#### Records to process ####

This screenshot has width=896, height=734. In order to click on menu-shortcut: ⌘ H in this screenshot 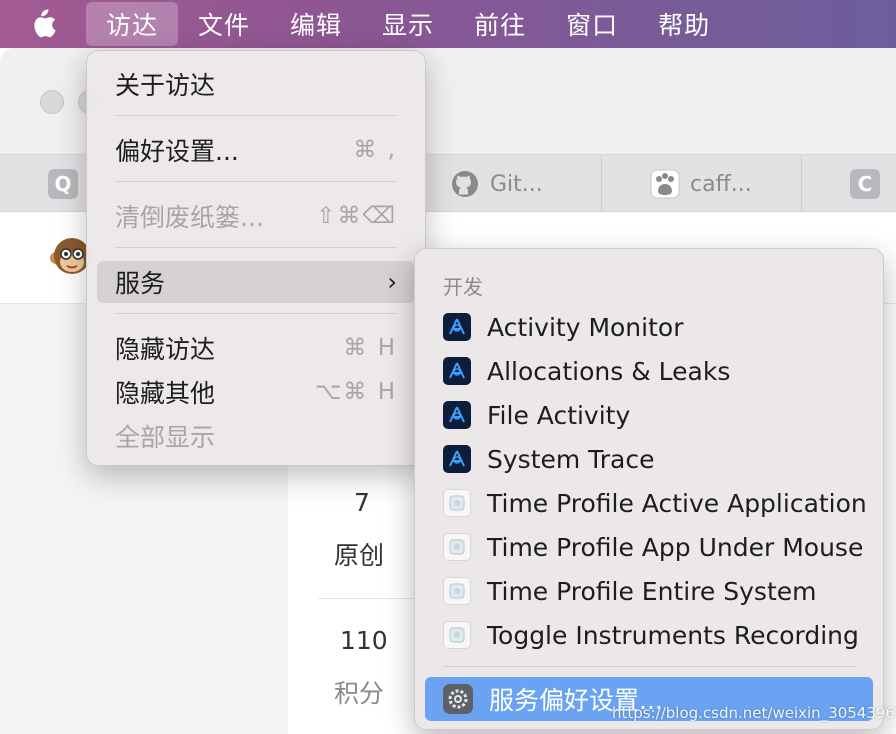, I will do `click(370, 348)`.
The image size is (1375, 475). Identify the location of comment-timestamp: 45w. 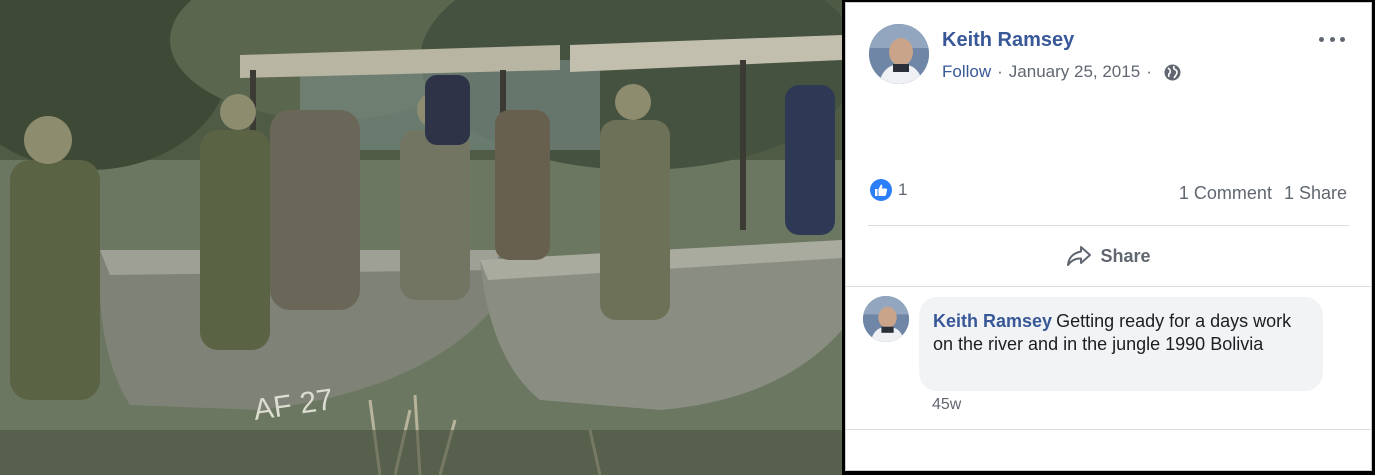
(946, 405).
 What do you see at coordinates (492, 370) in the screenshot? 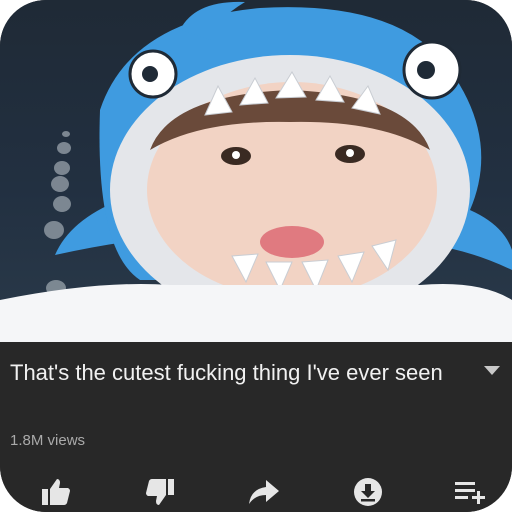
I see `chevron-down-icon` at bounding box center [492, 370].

####

Return the lines from the one containing "The image size" through the end of the data, unchanged. Do not include the pictures.

Solution for this task:
The image size is (1375, 475). Identify the location of comment-timestamp: 45w. 
(946, 405).
 What do you see at coordinates (492, 370) in the screenshot? 
I see `chevron-down-icon` at bounding box center [492, 370].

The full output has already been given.